#### What the task requires:
Could you pull out the text lines from all four items below, word for word, and leave the pictures out?

start Data lines

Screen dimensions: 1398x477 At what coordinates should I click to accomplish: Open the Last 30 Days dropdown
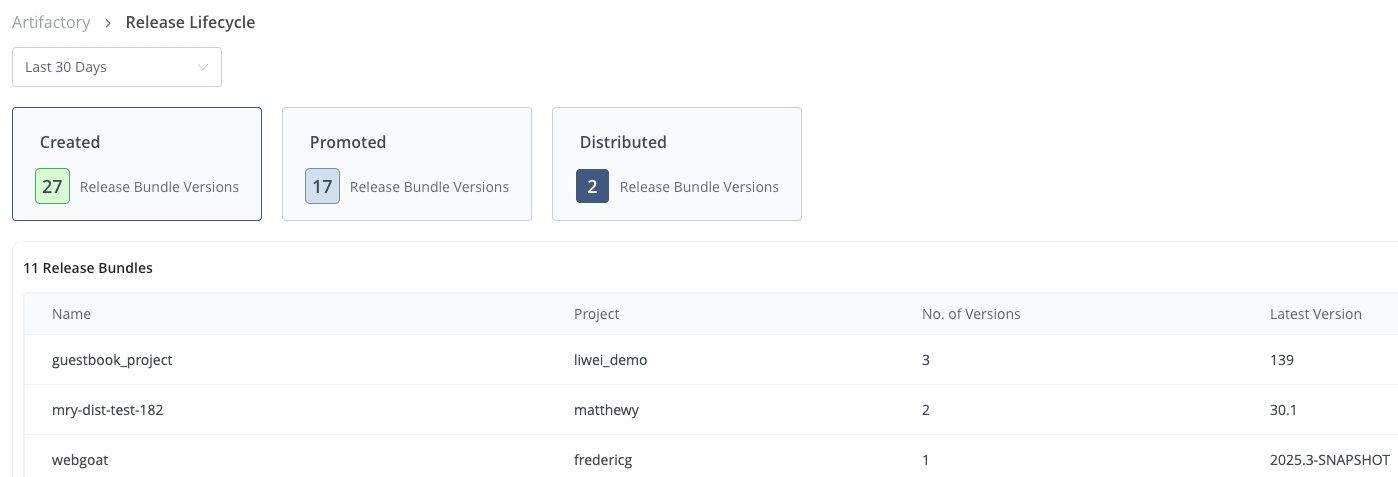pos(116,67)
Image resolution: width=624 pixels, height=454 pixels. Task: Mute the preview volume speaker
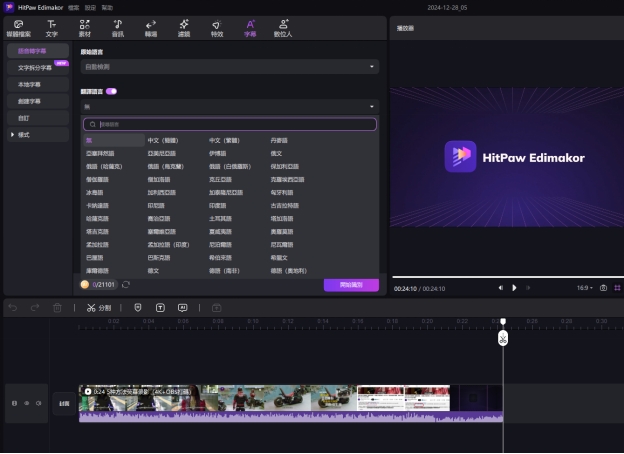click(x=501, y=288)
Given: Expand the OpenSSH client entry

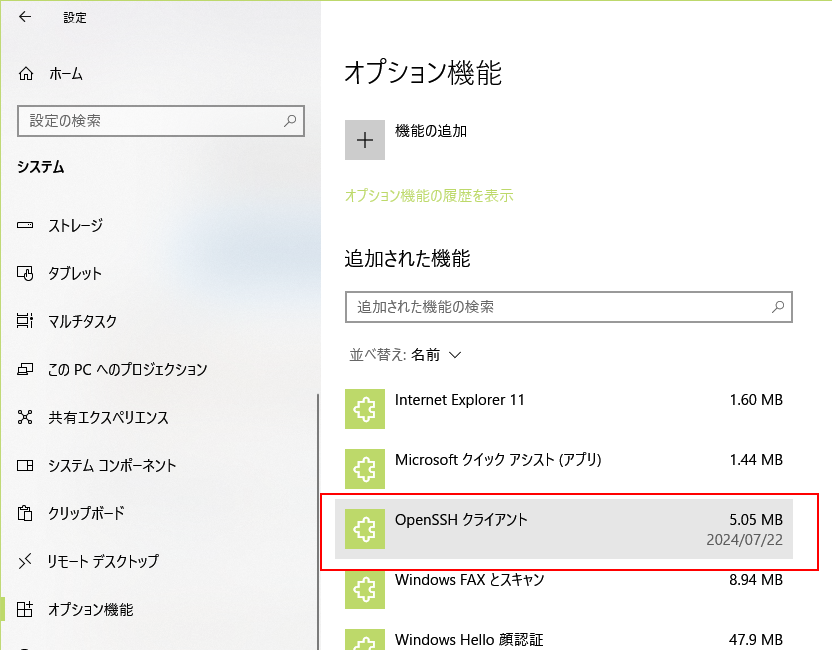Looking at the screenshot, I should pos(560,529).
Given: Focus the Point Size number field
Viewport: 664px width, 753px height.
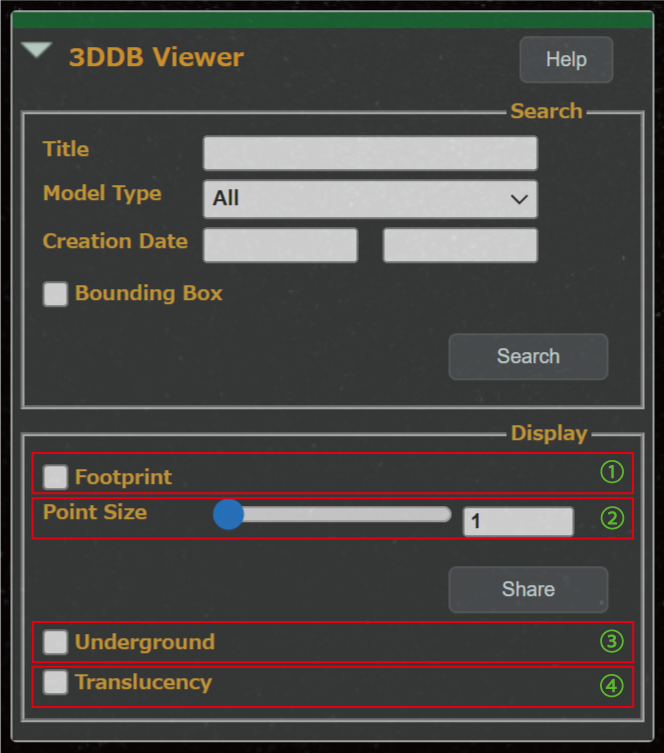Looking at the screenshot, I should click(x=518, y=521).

end Data lines

#### Correct result:
Screen dimensions: 1398x477 At what coordinates should I click to accomplish: Open the Last 30 Days dropdown
pos(116,67)
Image resolution: width=624 pixels, height=454 pixels. Task: Mute the preview volume speaker
click(x=501, y=288)
Given: Expand the OpenSSH client entry

Looking at the screenshot, I should pos(560,529).
Given: Focus the Point Size number field
Viewport: 664px width, 753px height.
Looking at the screenshot, I should click(x=518, y=521).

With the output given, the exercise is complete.